§ **Action item**: Exact copies of all the entries are needed.

§ **Working data**:
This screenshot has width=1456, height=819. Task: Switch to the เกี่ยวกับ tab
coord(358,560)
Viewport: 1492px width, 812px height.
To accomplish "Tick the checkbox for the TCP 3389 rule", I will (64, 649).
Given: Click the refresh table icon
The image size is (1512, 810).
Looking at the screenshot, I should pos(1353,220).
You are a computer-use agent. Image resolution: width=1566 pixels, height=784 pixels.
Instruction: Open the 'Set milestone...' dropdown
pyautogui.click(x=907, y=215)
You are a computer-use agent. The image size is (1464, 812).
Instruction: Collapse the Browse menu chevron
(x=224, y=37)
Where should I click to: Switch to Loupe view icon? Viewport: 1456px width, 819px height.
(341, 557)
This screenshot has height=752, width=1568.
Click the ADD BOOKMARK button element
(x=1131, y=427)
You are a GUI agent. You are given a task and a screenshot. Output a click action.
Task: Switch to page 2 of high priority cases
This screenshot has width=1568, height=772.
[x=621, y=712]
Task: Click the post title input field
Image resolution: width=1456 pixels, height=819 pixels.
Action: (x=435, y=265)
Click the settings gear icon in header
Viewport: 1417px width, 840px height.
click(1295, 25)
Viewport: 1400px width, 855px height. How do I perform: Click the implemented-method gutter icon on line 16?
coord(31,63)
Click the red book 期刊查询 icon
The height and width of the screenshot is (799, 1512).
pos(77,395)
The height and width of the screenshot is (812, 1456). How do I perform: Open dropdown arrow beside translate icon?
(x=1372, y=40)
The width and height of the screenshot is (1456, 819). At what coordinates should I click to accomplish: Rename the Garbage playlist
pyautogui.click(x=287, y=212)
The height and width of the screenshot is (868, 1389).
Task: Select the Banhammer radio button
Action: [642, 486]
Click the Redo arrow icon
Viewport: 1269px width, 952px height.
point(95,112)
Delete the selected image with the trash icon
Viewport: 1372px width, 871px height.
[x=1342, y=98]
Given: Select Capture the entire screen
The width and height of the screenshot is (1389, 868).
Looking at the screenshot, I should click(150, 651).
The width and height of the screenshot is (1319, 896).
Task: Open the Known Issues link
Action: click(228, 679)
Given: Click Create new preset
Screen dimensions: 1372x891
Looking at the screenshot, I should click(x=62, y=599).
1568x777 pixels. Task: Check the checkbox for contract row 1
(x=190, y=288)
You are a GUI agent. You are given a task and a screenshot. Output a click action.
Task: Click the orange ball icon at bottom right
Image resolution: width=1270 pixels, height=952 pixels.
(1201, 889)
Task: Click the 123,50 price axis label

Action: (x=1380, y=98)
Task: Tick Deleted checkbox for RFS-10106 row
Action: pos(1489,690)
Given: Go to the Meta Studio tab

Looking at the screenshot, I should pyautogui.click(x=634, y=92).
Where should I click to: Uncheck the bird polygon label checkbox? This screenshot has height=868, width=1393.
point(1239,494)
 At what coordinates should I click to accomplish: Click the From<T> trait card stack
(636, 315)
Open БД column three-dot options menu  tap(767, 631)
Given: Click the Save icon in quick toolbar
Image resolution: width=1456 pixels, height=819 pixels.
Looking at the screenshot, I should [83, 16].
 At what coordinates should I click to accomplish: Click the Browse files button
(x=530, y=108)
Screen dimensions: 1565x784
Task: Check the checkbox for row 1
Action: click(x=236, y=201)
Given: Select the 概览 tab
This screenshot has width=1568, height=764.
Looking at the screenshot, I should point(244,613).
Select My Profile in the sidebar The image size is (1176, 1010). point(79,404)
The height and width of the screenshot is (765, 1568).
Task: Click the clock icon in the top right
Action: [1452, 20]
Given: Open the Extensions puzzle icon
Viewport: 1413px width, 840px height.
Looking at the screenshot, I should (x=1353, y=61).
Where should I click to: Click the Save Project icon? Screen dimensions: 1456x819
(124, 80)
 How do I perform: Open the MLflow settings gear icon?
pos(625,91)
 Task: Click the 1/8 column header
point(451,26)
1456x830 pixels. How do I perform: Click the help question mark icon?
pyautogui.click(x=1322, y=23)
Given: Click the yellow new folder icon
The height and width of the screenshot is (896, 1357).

§ **Exercise response**:
This screenshot has width=1456, height=819. Task: Switch to the เกี่ยวกับ tab
coord(358,560)
Viewport: 1492px width, 812px height.
To accomplish "Tick the checkbox for the TCP 3389 rule", I will (64, 649).
Given: Click the refresh table icon
The image size is (1512, 810).
Looking at the screenshot, I should pos(1353,220).
You are a computer-use agent. Image resolution: width=1566 pixels, height=784 pixels.
Instruction: Open the 'Set milestone...' dropdown
pyautogui.click(x=907, y=215)
You are a computer-use agent. The image size is (1464, 812).
Instruction: Collapse the Browse menu chevron
(x=224, y=37)
Where should I click to: Switch to Loupe view icon? Viewport: 1456px width, 819px height.
(341, 557)
This screenshot has height=752, width=1568.
Click the ADD BOOKMARK button element
(x=1131, y=427)
You are a GUI agent. You are given a task and a screenshot. Output a click action.
Task: Switch to page 2 of high priority cases
This screenshot has width=1568, height=772.
[x=621, y=712]
Task: Click the post title input field
Image resolution: width=1456 pixels, height=819 pixels.
Action: (x=435, y=265)
Click the settings gear icon in header
Viewport: 1417px width, 840px height.
click(1295, 25)
Viewport: 1400px width, 855px height. How do I perform: Click the implemented-method gutter icon on line 16?
coord(31,63)
Click the red book 期刊查询 icon
The height and width of the screenshot is (799, 1512).
pos(77,395)
The height and width of the screenshot is (812, 1456). How do I perform: Open dropdown arrow beside translate icon?
(x=1372, y=40)
The width and height of the screenshot is (1456, 819). At what coordinates should I click to accomplish: Rename the Garbage playlist
pyautogui.click(x=287, y=212)
The height and width of the screenshot is (868, 1389).
Task: Select the Banhammer radio button
Action: [642, 486]
Click the Redo arrow icon
Viewport: 1269px width, 952px height.
point(95,112)
Delete the selected image with the trash icon
Viewport: 1372px width, 871px height.
[x=1342, y=98]
Given: Select Capture the entire screen
The width and height of the screenshot is (1389, 868).
Looking at the screenshot, I should click(150, 651).
The width and height of the screenshot is (1319, 896).
Task: Open the Known Issues link
Action: click(228, 679)
Given: Click Create new preset
Screen dimensions: 1372x891
Looking at the screenshot, I should click(x=62, y=599).
1568x777 pixels. Task: Check the checkbox for contract row 1
(x=190, y=288)
You are a GUI agent. You are given a task and a screenshot. Output a click action.
Task: Click the orange ball icon at bottom right
Image resolution: width=1270 pixels, height=952 pixels.
(1201, 889)
Task: Click the 123,50 price axis label

Action: (x=1380, y=98)
Task: Tick Deleted checkbox for RFS-10106 row
Action: pos(1489,690)
Given: Go to the Meta Studio tab

Looking at the screenshot, I should pyautogui.click(x=634, y=92).
Where should I click to: Uncheck the bird polygon label checkbox? This screenshot has height=868, width=1393.
point(1239,494)
 At what coordinates should I click to accomplish: Click the From<T> trait card stack
(636, 315)
Open БД column three-dot options menu  tap(767, 631)
Given: Click the Save icon in quick toolbar
Image resolution: width=1456 pixels, height=819 pixels.
Looking at the screenshot, I should [83, 16].
 At what coordinates should I click to accomplish: Click the Browse files button
(x=530, y=108)
Screen dimensions: 1565x784
Task: Check the checkbox for row 1
Action: click(x=236, y=201)
Given: Select the 概览 tab
This screenshot has width=1568, height=764.
Looking at the screenshot, I should point(244,613).
Select My Profile in the sidebar The image size is (1176, 1010). point(79,404)
The height and width of the screenshot is (765, 1568).
Task: Click the clock icon in the top right
Action: [1452, 20]
Given: Open the Extensions puzzle icon
Viewport: 1413px width, 840px height.
Looking at the screenshot, I should (x=1353, y=61).
Where should I click to: Click the Save Project icon? Screen dimensions: 1456x819
(124, 80)
 How do I perform: Open the MLflow settings gear icon?
pos(625,91)
 Task: Click the 1/8 column header
point(451,26)
1456x830 pixels. How do I perform: Click the help question mark icon?
pyautogui.click(x=1322, y=23)
Given: Click the yellow new folder icon
The height and width of the screenshot is (896, 1357).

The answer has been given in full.